Em seguida foi nomeado conselheiro para a Segurança do Presidente Tshikedi, eleito em Dezembro de 2018.
Um outro caso está relacionado com a prisão, também em finais de Setembro de 2022, do chefe das operações das Forças Armadas no Leste da RDC, Philemon Yav Irung, suspeito de “alta traição”.
Antigo rebelde catanguês e muito próximo do Presidente Joseph Kabila, o general Yav “Tigre” é acusa de manter contactos com o general Kabarebe, actual conselheiro de Kagamé para os Assuntos de Segurança, com planos para facilitar a entrada do M23, em Goma, capital provincial do Kivu-Norte.
Kabarebe, que foi chefe do Estado-Maior General das FARDC no Governo de Laurent Désiré Kabila (1997-2001), depois do derrube de Mobutu (com a ajuda de Angola, Burundi, Rwanda e Uganda), foi ministro da Defesa do Rwanda, de 2010 a 2018.
Pressão externa sobre Rwanda
Em finais de Outubro passado, os Estados Unidos pediram que Rwanda cessasse de apoiar o M23 cujos ataques teriam matado mais de dois mil civis este ano.

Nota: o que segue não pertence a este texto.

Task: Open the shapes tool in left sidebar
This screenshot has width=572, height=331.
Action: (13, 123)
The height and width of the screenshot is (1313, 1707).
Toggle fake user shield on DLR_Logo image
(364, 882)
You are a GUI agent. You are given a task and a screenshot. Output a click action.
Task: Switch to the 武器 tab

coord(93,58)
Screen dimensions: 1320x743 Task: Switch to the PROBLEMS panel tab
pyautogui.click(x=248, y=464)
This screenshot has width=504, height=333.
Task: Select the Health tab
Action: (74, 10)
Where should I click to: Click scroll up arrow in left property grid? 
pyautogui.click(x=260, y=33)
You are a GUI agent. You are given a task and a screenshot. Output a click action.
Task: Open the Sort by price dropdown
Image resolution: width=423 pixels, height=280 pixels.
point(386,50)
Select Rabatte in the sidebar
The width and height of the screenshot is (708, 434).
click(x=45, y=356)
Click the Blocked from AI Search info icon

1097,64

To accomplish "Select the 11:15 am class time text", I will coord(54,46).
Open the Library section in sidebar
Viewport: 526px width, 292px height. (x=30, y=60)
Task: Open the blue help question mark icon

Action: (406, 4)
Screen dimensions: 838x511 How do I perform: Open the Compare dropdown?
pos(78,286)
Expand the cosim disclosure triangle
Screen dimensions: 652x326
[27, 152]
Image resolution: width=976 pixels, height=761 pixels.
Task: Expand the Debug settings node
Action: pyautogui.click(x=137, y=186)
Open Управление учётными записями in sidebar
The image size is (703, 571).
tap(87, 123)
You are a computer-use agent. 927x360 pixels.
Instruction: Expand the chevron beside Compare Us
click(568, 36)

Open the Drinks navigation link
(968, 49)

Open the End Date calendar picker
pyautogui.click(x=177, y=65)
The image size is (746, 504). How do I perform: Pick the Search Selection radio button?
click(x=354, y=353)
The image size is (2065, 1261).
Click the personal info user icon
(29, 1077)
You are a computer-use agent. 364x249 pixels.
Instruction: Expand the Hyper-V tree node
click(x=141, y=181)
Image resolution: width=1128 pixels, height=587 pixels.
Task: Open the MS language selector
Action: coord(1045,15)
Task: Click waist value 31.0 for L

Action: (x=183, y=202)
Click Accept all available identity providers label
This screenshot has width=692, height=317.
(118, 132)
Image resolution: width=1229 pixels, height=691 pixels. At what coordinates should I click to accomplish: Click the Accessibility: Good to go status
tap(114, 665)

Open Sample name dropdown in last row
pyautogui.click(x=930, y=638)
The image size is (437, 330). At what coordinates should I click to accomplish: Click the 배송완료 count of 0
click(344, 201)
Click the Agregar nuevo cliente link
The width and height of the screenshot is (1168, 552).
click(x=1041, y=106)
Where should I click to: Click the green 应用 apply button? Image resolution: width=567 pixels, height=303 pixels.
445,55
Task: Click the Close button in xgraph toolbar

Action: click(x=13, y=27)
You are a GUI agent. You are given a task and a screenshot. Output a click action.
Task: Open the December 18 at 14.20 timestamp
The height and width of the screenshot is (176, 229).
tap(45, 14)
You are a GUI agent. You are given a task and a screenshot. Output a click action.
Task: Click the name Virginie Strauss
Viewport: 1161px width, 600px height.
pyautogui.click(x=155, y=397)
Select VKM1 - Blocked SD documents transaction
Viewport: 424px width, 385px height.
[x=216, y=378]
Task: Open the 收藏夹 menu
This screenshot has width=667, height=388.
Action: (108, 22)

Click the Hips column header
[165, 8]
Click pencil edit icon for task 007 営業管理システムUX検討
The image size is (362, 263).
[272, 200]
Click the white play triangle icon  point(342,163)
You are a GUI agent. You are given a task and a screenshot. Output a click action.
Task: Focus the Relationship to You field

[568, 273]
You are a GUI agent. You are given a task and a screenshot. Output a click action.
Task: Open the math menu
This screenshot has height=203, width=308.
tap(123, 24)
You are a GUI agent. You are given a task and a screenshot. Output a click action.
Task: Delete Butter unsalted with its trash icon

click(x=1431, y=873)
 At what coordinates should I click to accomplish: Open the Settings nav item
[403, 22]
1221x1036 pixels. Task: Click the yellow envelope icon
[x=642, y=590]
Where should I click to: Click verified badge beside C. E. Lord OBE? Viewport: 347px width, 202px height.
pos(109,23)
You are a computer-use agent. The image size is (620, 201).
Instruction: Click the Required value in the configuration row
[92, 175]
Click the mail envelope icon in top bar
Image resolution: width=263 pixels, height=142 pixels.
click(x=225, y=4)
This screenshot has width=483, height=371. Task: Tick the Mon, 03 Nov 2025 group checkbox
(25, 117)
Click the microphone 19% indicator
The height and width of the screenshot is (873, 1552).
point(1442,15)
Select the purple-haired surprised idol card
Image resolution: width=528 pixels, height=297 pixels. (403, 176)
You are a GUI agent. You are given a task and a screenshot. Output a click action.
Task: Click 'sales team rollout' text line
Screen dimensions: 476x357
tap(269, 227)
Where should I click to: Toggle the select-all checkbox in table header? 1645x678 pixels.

O apelo dos Estados Unidos, lançado pelo seu representante na ONU, Robert Wood, seguiu-se ao anúncio, em Agosto do mesmo ano, do conteúdo de um relatório confidencial de peritos onusinos que “confirma” o apoio rwandês aos rebeldes do M23.
O documento refere que o Exército rwandês teria intervindo no leste da RDC contra grupos armados, mas também em apoio de outros rebeldes activos na região, como o Movimento 23 de Março (M23).
O relatório transmitido ao Conselho de Segurança da ONU dá conta de “intervenções militares” do Rwanda também contra posições das Forças Armadas Congolesas, desde Novembro de 2021.
Mas o Rwanda sempre negou todas as alegações de apoio ao M23, acusando, por sua vez, a RDC de apoiar rebeldes rwandeses baseados no leste do Congo, enquanto “negligencia” a integração e demais direitos dos militares deste grupo, acordados em 2013.
Em relação ao relatório de peritos das Nações Unidas, o Governo rwandês pediu ao Comité de Sanções do Conselho de Segurança da ONU que desconsiderasse o documento por conter “muitas falhas”.
Para o Rwanda, as alegações nele contidas “não têm nenhuma relevância” e podem minar os esforços regionais de restabelecer a paz na volátil região leste do Congo, rica em recursos naturais.
O M23 retomou as hostilidades no final de 2021, acusando as autoridades congolesas de não respeitar os acordos de paz alcançados, em 2013, depois da derrota da sua por tropas congolesas apoiadas por uma força internacional.